After all the tastings I have had for rose wines this year – I can say for now, that I am as far along as I can go without being in Israel, or asking people to schlep wines for me from Israel. I am still missing the new 2016 Elvi Wines Rose, the 2016 Terra de Seta Rose, the 2016 Matar Rose, and the 2016 Gvaot Rose. I guess that will have to be. When I get to Israel soon enough I will post again, but just on those wines.

In the end, my overall take on Israeli roses this year has been a huge and utter letdown. To me, there are few roses that I would waste my time drinking. In the end, the Netofa, Vitkin, Psagot, and Castel Roses are the only roses that I would buy this year, other than the untasted wines listed above (Matar and Gvaot), which may well be good.

The real saviors for us have indeed been Spain and USA. France has thrown in the La Vie Roubine, but it is not as good as the Ramon Cardova rose.

So, in closing, I will repeat what I listed the last posting.

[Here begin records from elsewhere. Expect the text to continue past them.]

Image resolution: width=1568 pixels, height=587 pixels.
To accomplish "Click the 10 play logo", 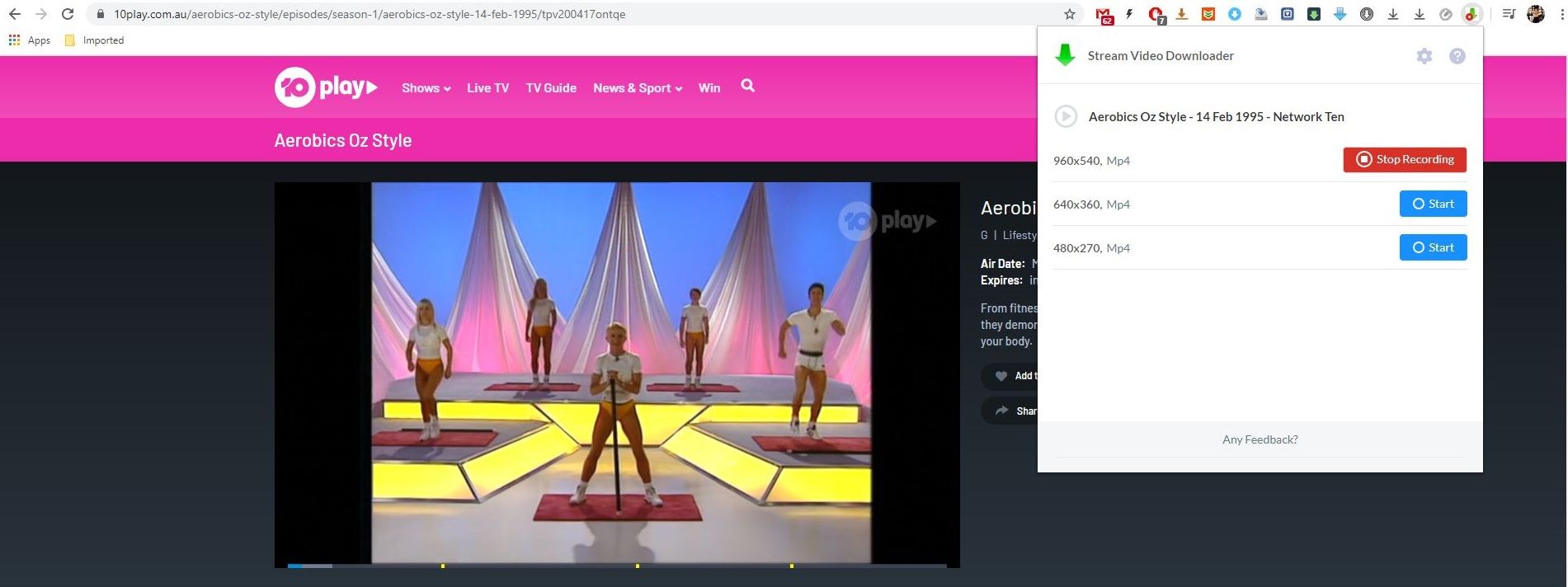I will click(326, 87).
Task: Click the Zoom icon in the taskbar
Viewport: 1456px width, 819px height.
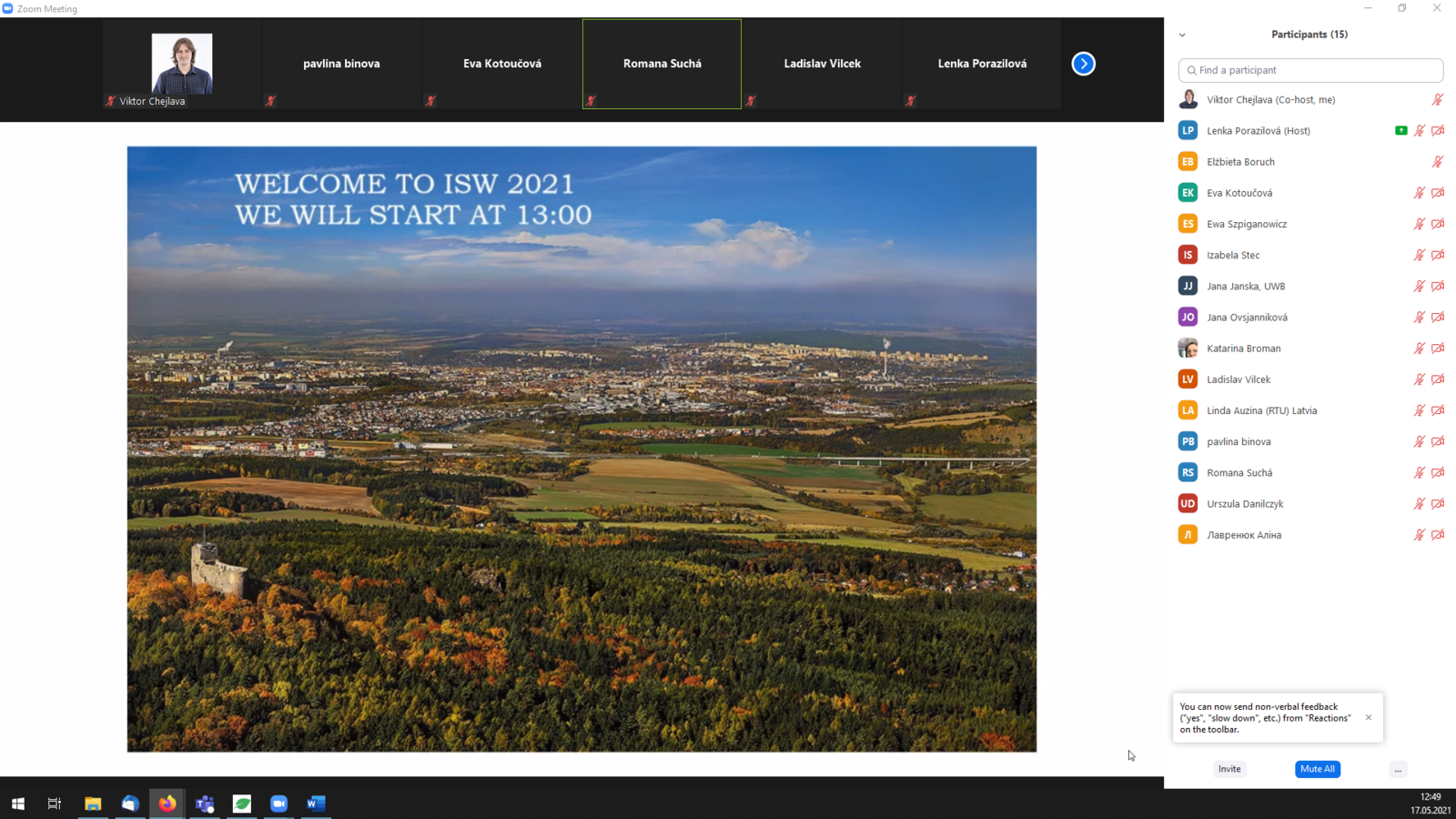Action: click(278, 804)
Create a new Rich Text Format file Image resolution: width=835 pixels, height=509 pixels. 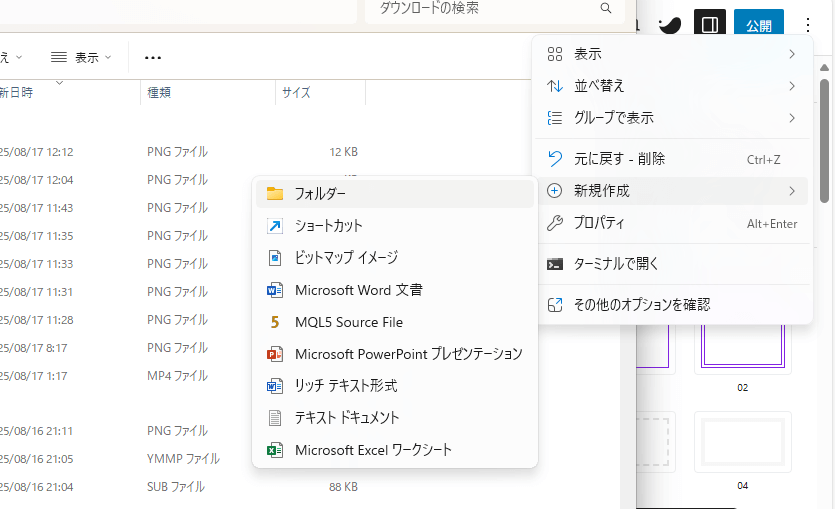[x=345, y=386]
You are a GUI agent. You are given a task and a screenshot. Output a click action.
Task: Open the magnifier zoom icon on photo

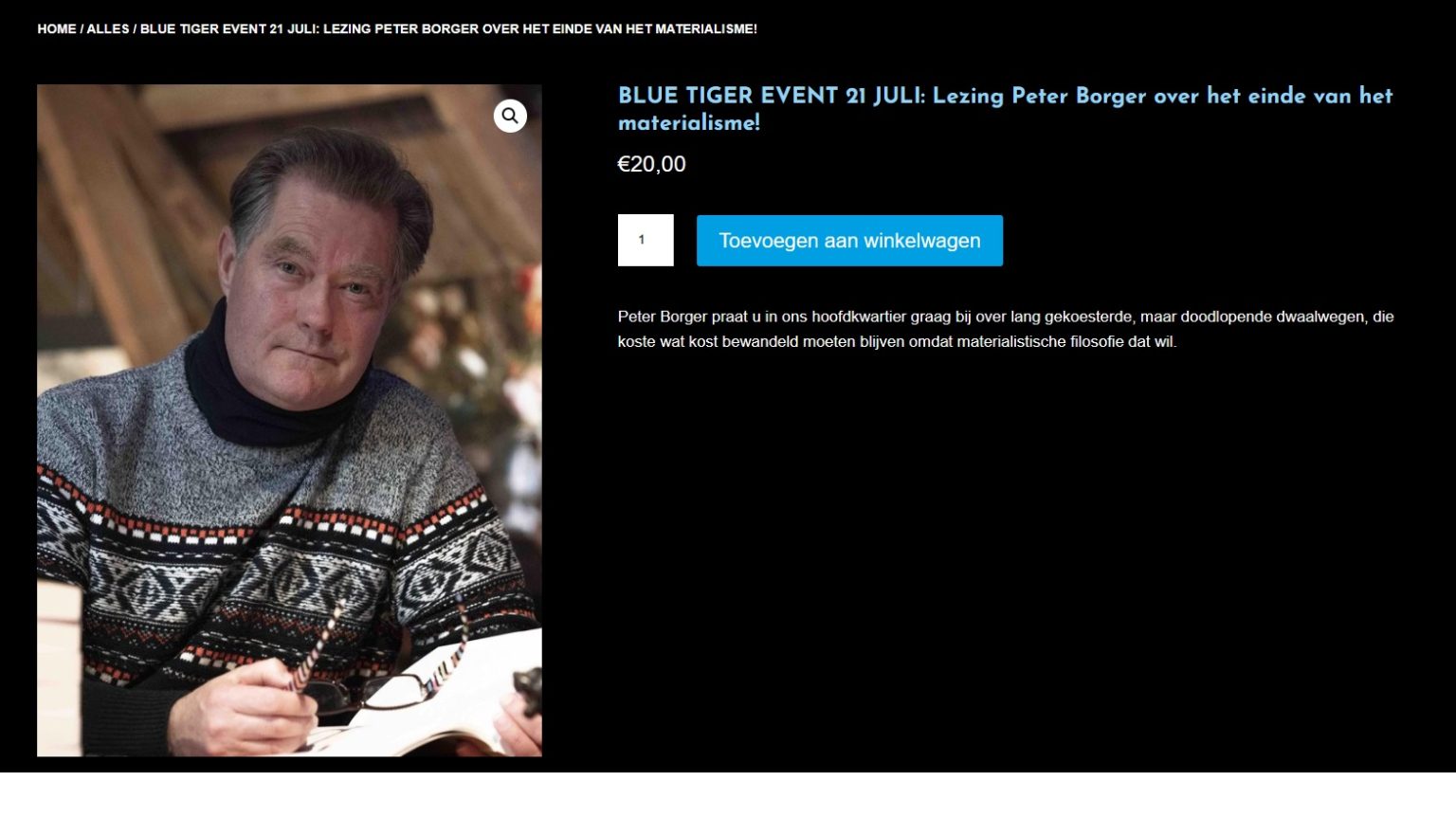coord(510,116)
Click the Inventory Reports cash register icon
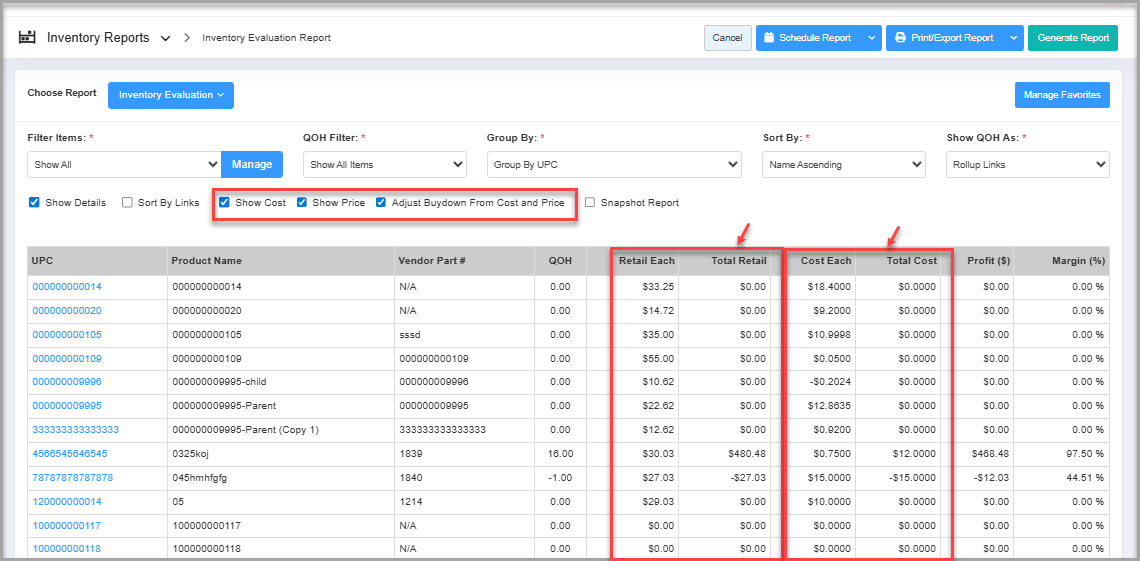Viewport: 1140px width, 561px height. pyautogui.click(x=27, y=38)
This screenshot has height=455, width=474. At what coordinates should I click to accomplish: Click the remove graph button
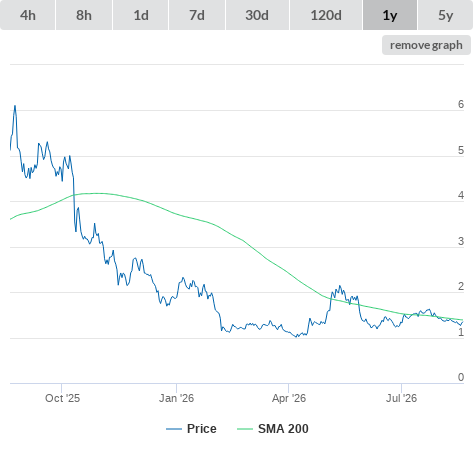(x=426, y=45)
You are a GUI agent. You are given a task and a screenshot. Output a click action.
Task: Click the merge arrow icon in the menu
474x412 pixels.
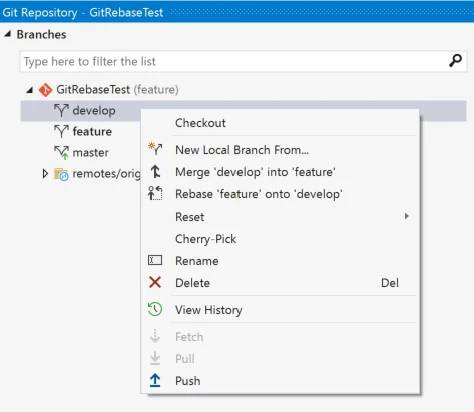pyautogui.click(x=155, y=172)
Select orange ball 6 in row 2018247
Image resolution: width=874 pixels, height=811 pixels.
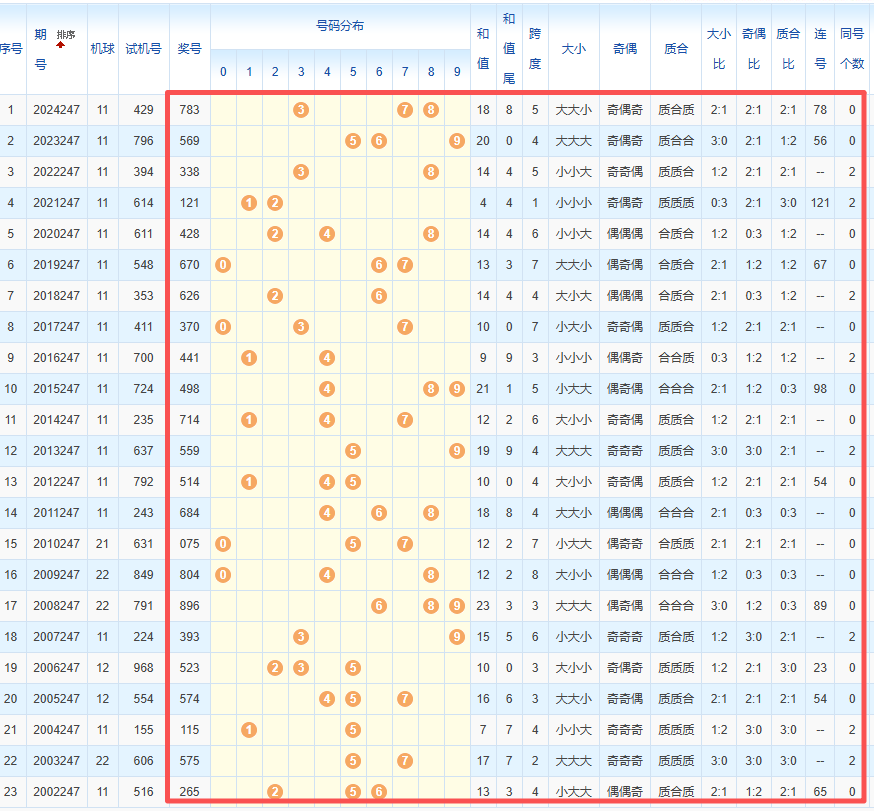(x=379, y=296)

These wines are the best for each category, nothing I tasted in the last tasting has changed much around them, other than the sweet rose entry, which I would never buy, but is useful for those that like rose that way.

So, here are my recommendations based upon the wines I have tasted:

  1. 2016 Ramon Cardova Rose, is the best rose so far, but it is not a Provence style wine, it is more of a tweener.
  2. The 2016 Chateau Dubois is the best French rose I have tasted so far, but it is a clear non-Provence style rose.
  3. 2016 Chateau Roubine la Vie, is the best French classic Provence style rose.
  4. 2016 Ramon Cardova Rose is the best Spanish rose (that I have had the chance to taste so far, sadly I have yet to taste the new 2016 Elvi Rose)
  5. The 2016 Shirah Rose is the best USA rose. It is not a Provence style wine, it is a massive wine but a really fun one.
  6. The 2016 Netofa Rose is the best rose from Israel, it is as close to a Provence style wine I have found so far in Israel. Vitkin is right behind, along with Castel (but it is really expensive for the wine), and Psagot in the bigger/fuller rose category for Israel.
  7. The 2016 Psagot Rose (when it is on) is the best full bodied rose wine from Israel.
  8. The best sweet rose that is drinkable is the 2016 Contessa Annalisa Rose. Hopefully, a gateway rose to the drier and better options above.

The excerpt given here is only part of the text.